| Summary: | Misleading exception with incorrect derived id mapping | ||
|---|---|---|---|
| Product: | z_Archived | Reporter: | Sabine Heider <sabine.heider> |
| Component: | Eclipselink | Assignee: | Nobody - feel free to take it <nobody> |
| Status: | RESOLVED FIXED | QA Contact: | |
| Severity: | minor | ||
| Priority: | P2 | CC: | eclipselink.foundation-inbox, guy.pelletier, michael.f.obrien, tom.ware |
| Version: | unspecified | ||
| Target Milestone: | --- | ||
| Hardware: | PC | ||
| OS: | Windows Vista | ||
| See Also: | https://bugs.eclipse.org/bugs/show_bug.cgi?id=330755 | ||
| Whiteboard: | |||
It seems that I was mistaken with my last remark about nested embeddables to be used as embedded ids because when I tried it out, I ended up with the same [EclipseLink-7298] exception. I think, however, that they should actually work - at least I couldn't find any restriction like that in the JPA 2 spec.
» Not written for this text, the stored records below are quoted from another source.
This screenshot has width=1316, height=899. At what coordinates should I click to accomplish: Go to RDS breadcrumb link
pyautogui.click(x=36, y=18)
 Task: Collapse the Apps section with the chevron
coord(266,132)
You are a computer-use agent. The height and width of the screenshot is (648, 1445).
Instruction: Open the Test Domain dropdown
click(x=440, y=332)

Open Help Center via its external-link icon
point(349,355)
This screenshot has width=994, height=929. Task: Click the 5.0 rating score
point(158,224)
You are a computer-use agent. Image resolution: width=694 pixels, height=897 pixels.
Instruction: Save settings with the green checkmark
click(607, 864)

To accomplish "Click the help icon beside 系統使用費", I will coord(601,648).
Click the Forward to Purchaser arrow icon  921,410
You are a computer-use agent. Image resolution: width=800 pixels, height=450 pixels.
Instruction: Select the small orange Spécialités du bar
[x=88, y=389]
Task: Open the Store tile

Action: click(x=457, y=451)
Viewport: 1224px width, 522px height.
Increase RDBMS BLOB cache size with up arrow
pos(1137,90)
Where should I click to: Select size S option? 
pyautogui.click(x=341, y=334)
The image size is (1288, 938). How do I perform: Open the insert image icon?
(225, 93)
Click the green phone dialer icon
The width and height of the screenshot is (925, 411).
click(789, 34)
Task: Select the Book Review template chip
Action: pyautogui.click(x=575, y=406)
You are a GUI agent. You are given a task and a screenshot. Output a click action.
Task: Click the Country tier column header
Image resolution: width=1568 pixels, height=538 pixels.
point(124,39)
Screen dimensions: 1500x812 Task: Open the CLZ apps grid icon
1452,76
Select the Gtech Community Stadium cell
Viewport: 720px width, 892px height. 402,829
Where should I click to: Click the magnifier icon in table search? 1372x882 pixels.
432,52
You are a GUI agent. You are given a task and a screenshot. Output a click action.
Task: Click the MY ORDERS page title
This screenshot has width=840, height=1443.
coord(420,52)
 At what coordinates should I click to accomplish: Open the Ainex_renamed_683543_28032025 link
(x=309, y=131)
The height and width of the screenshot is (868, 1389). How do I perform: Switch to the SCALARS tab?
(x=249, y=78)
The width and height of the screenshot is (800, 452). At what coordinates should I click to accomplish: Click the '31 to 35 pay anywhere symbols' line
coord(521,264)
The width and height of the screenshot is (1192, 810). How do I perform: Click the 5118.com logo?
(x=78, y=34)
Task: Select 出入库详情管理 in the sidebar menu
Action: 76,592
It only says that the embeddable must contain neither relationships nor @Id annotations. Or is there another statement in the spec that I missed? If you agree with me that nested embeddables should also be usable as embedded ids, I would file a separate bug for that. Please let me know. My initial look at the spec indicates we should support Embeddables as you mention above. This issue appears to be valid. BTW: The relationship to a MappedSuperclass is incorrect. To truely verify this bug we would have to verify it occurs when that relationship is mapped correctly. Hi Tom, I know that the mapping above is invalid. (The example actually works quite well once you map the class Department as @Entity instead of @MappedSuperclass.) My point here is simply that the error message was so confusing to our application developer that he was unable to find out himself what was wrong. A message like "The target of the many-to-one relationship Project.department is not an entity" or something like that would have been much more helpful. I was just wondering whether it would be possible to improve the error message for that case. The other issue is actually a separate issue, and I have opened a separate bug for it: Bug 330755. The problem is somehow related though, because it came up when the same user explained to me what he actually wanted to achieve with the erroneous mapping. Setting target and priority. See the following page for the meanings of these fields: http://wiki.eclipse.org/EclipseLink/Development/Bugs/Guidelines With the fix to bug 330755, the exception now seen on this model (when Department is a tagged as a mapped superclass) is: Exception Description: [class org.eclipse.persistence.testing.models.jpa.ddlgeneration.Project] uses a non-entity [class org.eclipse.persistence.testing.models.jpa.ddlgeneration.Department] as target entity in the relationship attribute [field department]. That exception was being hidden with the exception from bug 330755. The Eclipselink project has moved to Github: https://github.com/eclipse-ee4j/eclipselink |
A user tried the following example (taken from the "Pro JPA 2" book, listings 10-14, 10-5 but modified incorrectly): @Entity public class Project { @EmbeddedId private ProjectId id; @MapsId("dept") @ManyToOne @JoinColumns({ @JoinColumn(name="DEPT_NUM", referencedColumnName="NUM"), @JoinColumn(name="DEPT_CTRY", referencedColumnName="CTRY")}) private Department department; //... } @Embeddable public class ProjectId implements Serializable { @Column(name="P_NAME") private String name; @Embedded private DeptId dept; //... } @MappedSuperclass // this is the error, must be @Entity public class Department { @EmbeddedId private DeptId id; @OneToMany(mappedBy="department") private List<Project> projects; //... } @Embeddable public class DeptId { @Column(name="NUM") private int number; @Column(name="CTRY") private String country; //... } The error message thrown was: [EclipseLink-7298]: The mapping [dept] from the embedded ID class [class imported.ProjectId] is an invalid mapping for this class. An embeddable class that is used with an embedded ID specification (attribute [id] from the source [class imported.Project]) can only contain basic mappings. Either remove the non basic mapping or change the embedded ID specification on the source to be embedded. This exception is somehow misleading as it does not identify the root cause (the wrong relationship mapping to a non-entity). It is also not quite true: the embeddable may also contain other embeddables. Is there maybe any chance to have this improved and throw a more suitable exception?